Counting Without Counting: An Introduction

On the second day of Precalculus class, before embarking on our starting unit on Combinations and Permutations, I put students in groups and had them work on this packet. I’m including it below with my teacher notes in the margin, and also without my teacher notes in the margin:

(Also the .docx file so you can modify, cut, paste, hack apart! To see with teacher notes, go to the “Review” tab and click on “Final: Show Markup” and to see it without teacher notes, click on “Final.”)

This was a two day activity, with the groups working together, and every so often, I would stop and we would go over some of the problems. Some problems were assigned for nightly homework, and because of time issues, I had to cut out the Applebee’s problem completely. I’m quite proud of some of the problems… namely the Applebee’s problems, the bit.ly / QR code problems, and the Mozart’s Minuet problem (largely taken from here, and modified with some extensions).

The goal of the packet was fourfold:

1) I wanted problems which promoted thinking, conversation, etc., before students were introduced to formulas, notation, etc.

2) I wanted students to understand that “counting without counting” means that instead of listing all possibilities and counting, there are often other faster ways to get answers. This is the essential understanding that I would hope for in any unit on combinations and permutations. In order to do this, students will need to organize your information in some special, logical way. Usually this requires students to multiply numbers. But students need to really understand why multiplication (rather than another operation, like addition).

3) I wanted students to work in groups, so the problems were designed to be conducive for groupwork.

4) I wanted students to get some sense of what huge numbers mean.

How did it work? Overall, I think it worked pretty well. I gave groups “hint tokens” and most didn’t rely on them for a hint. Most students were able to see that you have to multiply for most of the problems, but most had trouble explaining why. Finally, most had never seen a tree diagram. In the future, I honestly think having students draw a complete tree diagram and explain what each leaf means would be useful. Adding two questions like the following would help:

1. If you have the letters A, B, C, D, E, and F and you want to write a three letter code and you are allowed repetition, what would the tree diagram look like. Make all the branches. Then pick a single “leaf” of the tree and explain what that leaf means.

2. If you have the letters A, B, C, D, E, and F and you want to write a three letter code and you are not allowed repetition, what would the tree diagram look like. Make all the branches. Then pick a single “leaf” of the tree and explain what that leaf means.

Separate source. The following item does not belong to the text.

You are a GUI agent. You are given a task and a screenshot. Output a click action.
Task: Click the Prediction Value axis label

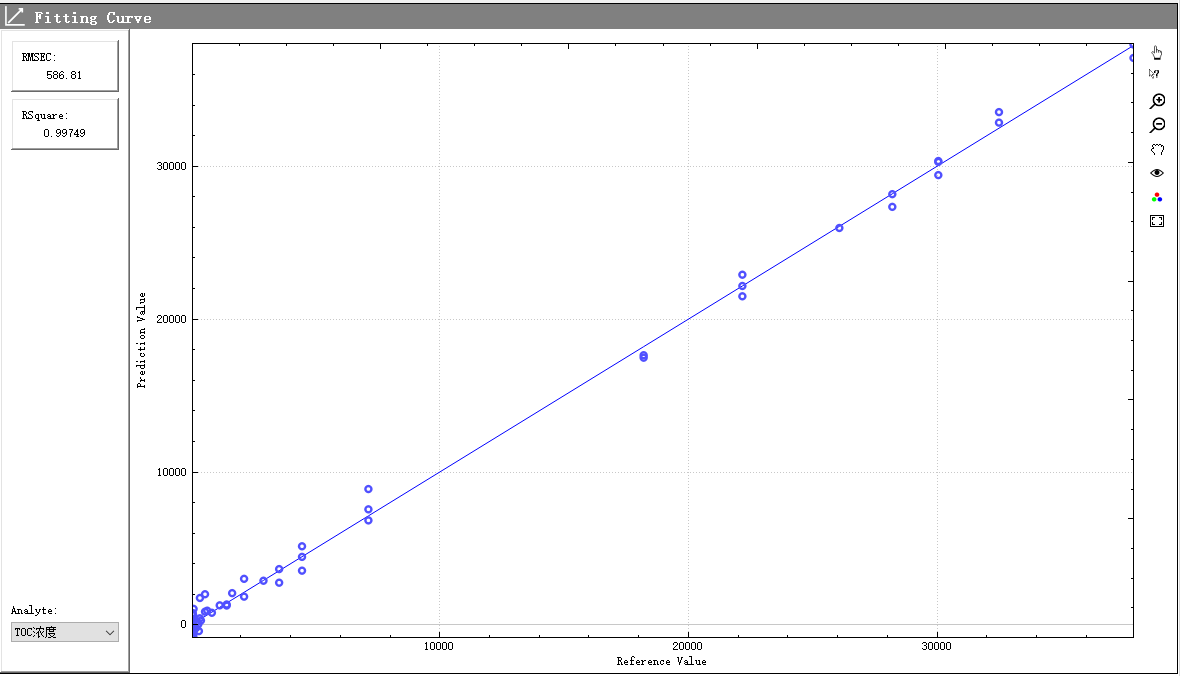142,340
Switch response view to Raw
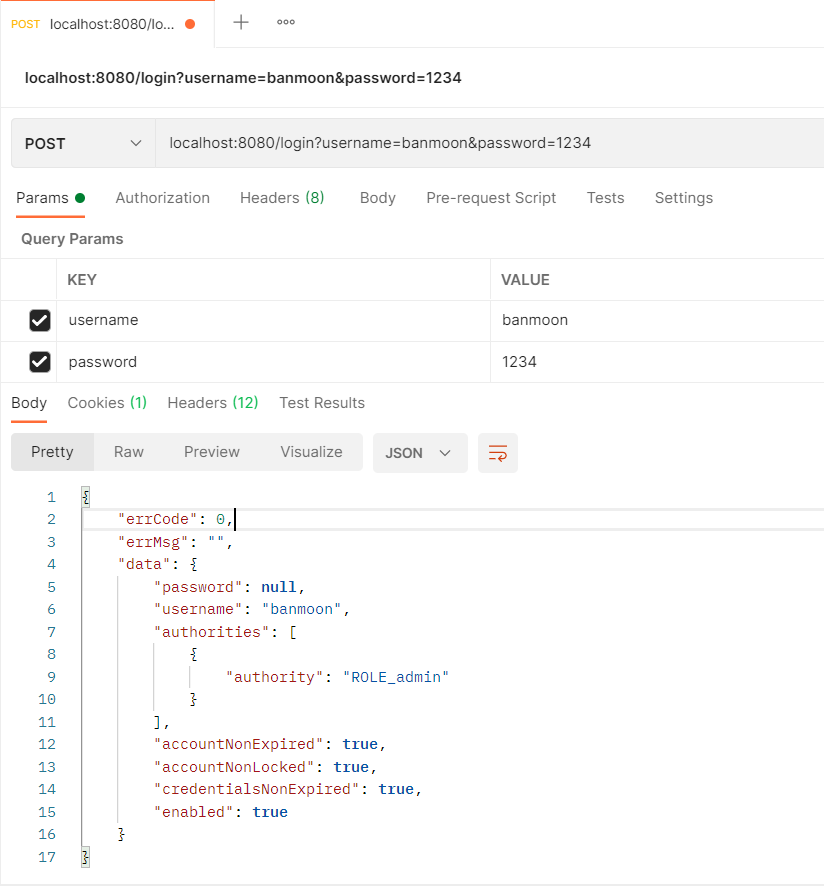The image size is (824, 886). 129,452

The reason I say this is that I’ve been collecting homework problems, and the tree diagrams some of the kids are constructing are just nonsense.

I probably should write more about this, but I’m exhausted and all I want to do is sleep. (I’ve been sick since Monday.) I suppose I should end adding that I’m teaching a Precalculus Advanced class. I don’t think I would have these problems for a standard Precalculus class… I would use fewer of them, and I would scaffold them more, and build in more “listing” of things, rather than go straight into “how many different ways…?”

10 comments

  1. I used a modified version of this in my class this year. Here are some of my suggestions:
    On #0, make there be only 23 bolts. That way you can say that when you count with the boxes it’s easier, but you actually counted TWO things (first the boxes, then the empty boxes, then subtracted) and that was still easier than counting the bolts without organization.
    I added questions scaffolding in the tree diagram like you suggested around number 1 (dinosaurs). I had them draw a complete one for a smaller number of things and then next to each leaf draw (and color) what that dinosaur would look like.
    On #8 you mention it’s “only $6.99!” so I included a question about how much money you’d have to pay for all those combinations.

    Overall it went ok. I didn’t give out “tokens” but I was liberal with my hints and they caught on.

      1. Well, mine was 99% the same as yours. I just retyped it (since I couldn’t find the docx). I do think I’ll use it again next year. They weren’t as excited about the minuet as I thought they might be, but maybe that’s just my all-boys school or something?

  2. Love the introduction! I stole it, but unfortunately our Precalculus curriculum doesn’t start doing probability and combinatorics until mid-spring. Hopefully all the other notation and formulas we talk about until then won’t get in the way of their exploring by the time we get to this unit!

  3. Yo, just wanted to say I think the two tree diagrams you mentioned are a great idea! This sounds like such a fun topic to teach. Also, I love that this whole post really brought me back to KSI.

  4. I realize this is an old post, but we started our probability unit today in Algebra 2 and I used lots of this packet in my class. Next year I’d like to begin the unit with the bit.ly question and have it more open ended – have the students begin class just thinking about if there are enough bit.ly’s for all the websites…what information do we need to know? How can we find it? How do we calculate these numbers? This might make the class more about the problem and less about the procedure.